If I have $f(4)=1$ and $f^{(n)}(4)=\frac{\left(-1\right)^n n!}{3^n \left(n+1\right)}$, I know I can show that the fifth degree taylor polynomial will approximate $f(5)$ within $0.0002$ accuracy.
Since this would make an alternating series, I could do the "alternating series estimation theorem" but I want to try the Lagrange remainder and Taylor's inequality as well. I know this isn't necessary since the series is alternating, but I'd want to see if I can verify my results in different ways.
So, from what I understand, I need to find a $M$ (maximum) where $|f^{\left(n+1\right)}\left(x\right)|\leq M$. Since the $n$th derivative is given, I could use that and so it's $f^6 \left(4\right) = \frac{(-1)^6 6!}{3^6 \cdot 7}$ … but this $M$ when multiplied by $\frac{1}{\left(n+1\right)!}\left(x-a\right)^{n+1}$ will give me $\frac{\left(-1\right)^6}{ 3^6 \cdot 7}\left(5-4\right)^6$ and that's literally the same expression from the Alternating series estimation theorem (which is the first omitted term).
So, I'm just wondering if the alternating series estimation theorem has any special properties about it, or is it just a special/simple case?
Best Answer
Short Answer: The alternating series estimation is not a special case of Taylor's estimation.

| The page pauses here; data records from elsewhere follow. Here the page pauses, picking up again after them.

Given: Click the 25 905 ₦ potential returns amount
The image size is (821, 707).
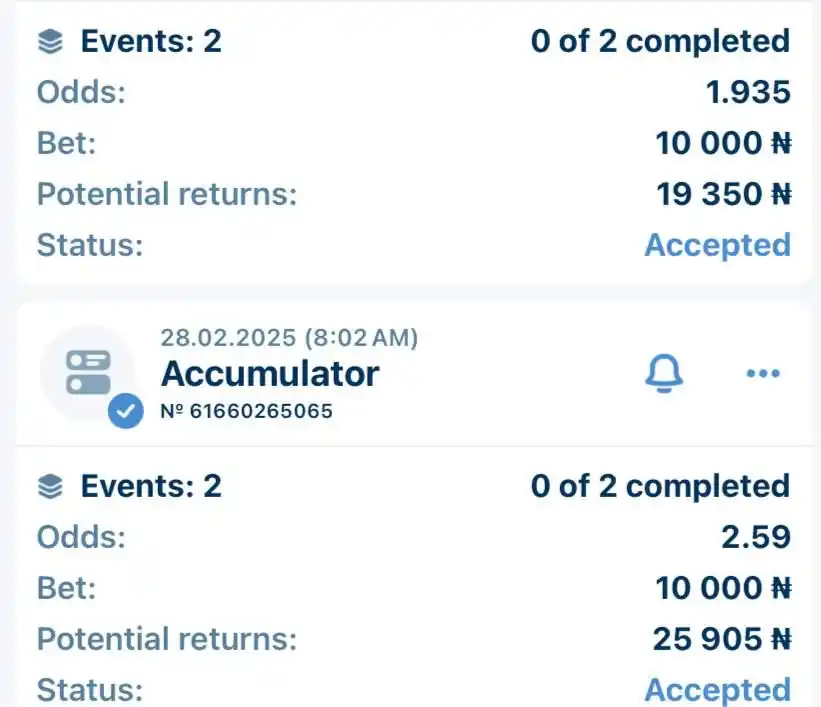Looking at the screenshot, I should (721, 639).
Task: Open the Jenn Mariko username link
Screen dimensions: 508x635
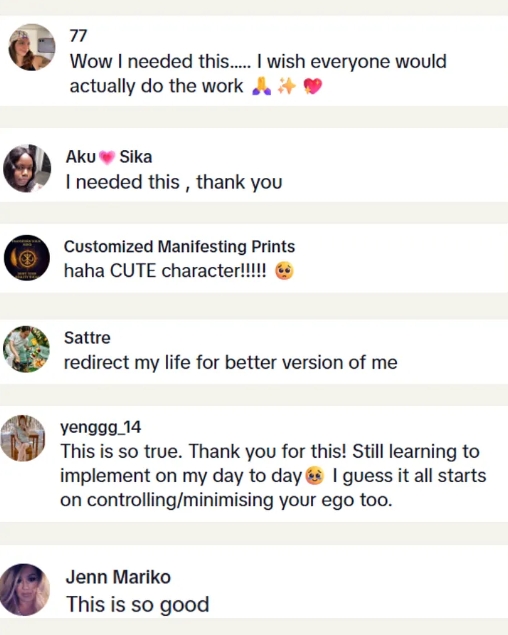Action: (x=118, y=577)
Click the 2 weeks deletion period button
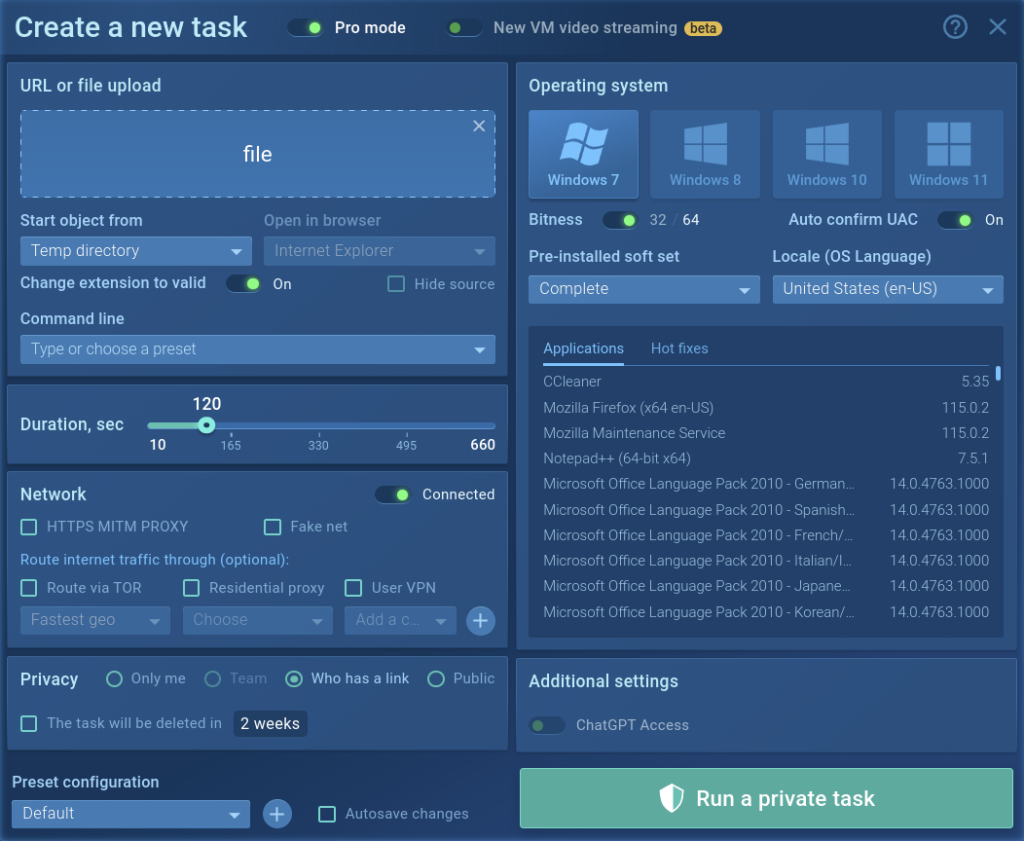The image size is (1024, 841). coord(270,724)
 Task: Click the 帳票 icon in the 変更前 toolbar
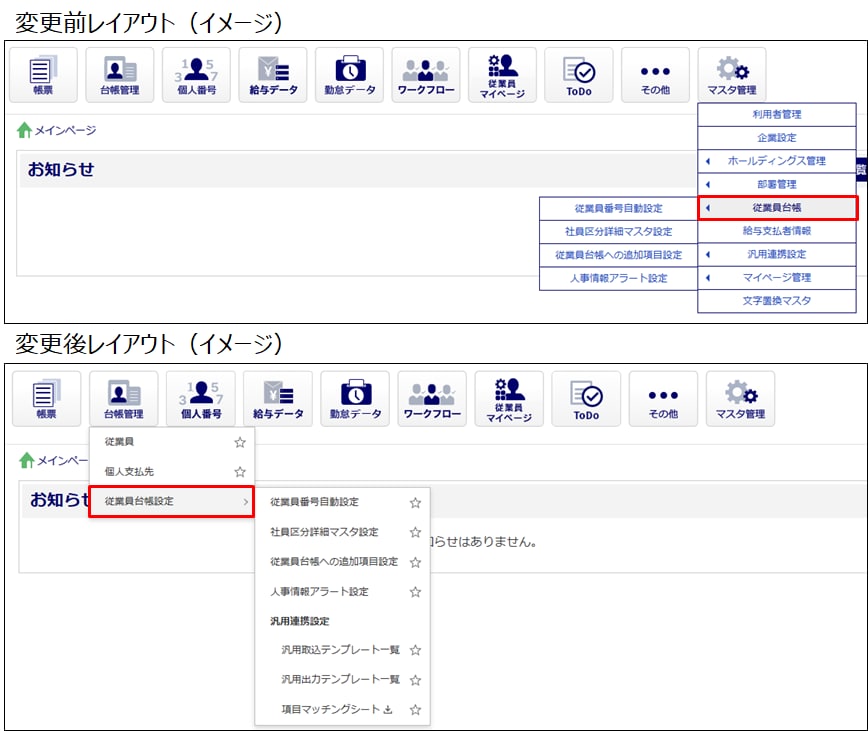[43, 75]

It's better, but only applies to alternating series (obviously). So If the series is an alternating series, use the Alternating series estimation, otherwise use Taylor's estimation.
In more detail: If you have an alternating series corresponding to a function whose $(n+1)$-st derivative happens to be maximized at the center, $a$, then you're in the rare case where Taylor's estimate and the alternating series estimate agree. E.g., $f^{(n+1)}(x)=\cos(x)$, centered at $a=0$.
In general, however, the alternating series estimate is better because it's rarely the case that the derivative is maximized at the center (oftentimes it's one of the endpoints of the interval). So $M$ is usually greater than $|f^{(n+1)}(a)|$, making Taylor's estimate larger (i.e., worse).
Moreover, Taylor's estimate requires more work on your part to actually maximize the $(n+1)$-st derivative (i.e., find $M$). For the Alternating series error, you simply use the next term in the series.
Here's a helpful comparison: $$E_{A}\leq\frac{\left|f^{\left(n+1\right)}\left(a\right)\right|}{\left(n+1\right)!}\left|x-a\right|^{n+1}$$ while $$ E_{T} \leq\frac{\left|f^{\left(n+1\right)}\left(x^{\ast}\right)\right|}{\left(n+1\right)!}\left|x-a\right|^{n+1}$$ where $x^\ast$ maximizes $f^{(n+1)}(x)$ on the desired interval about $a$.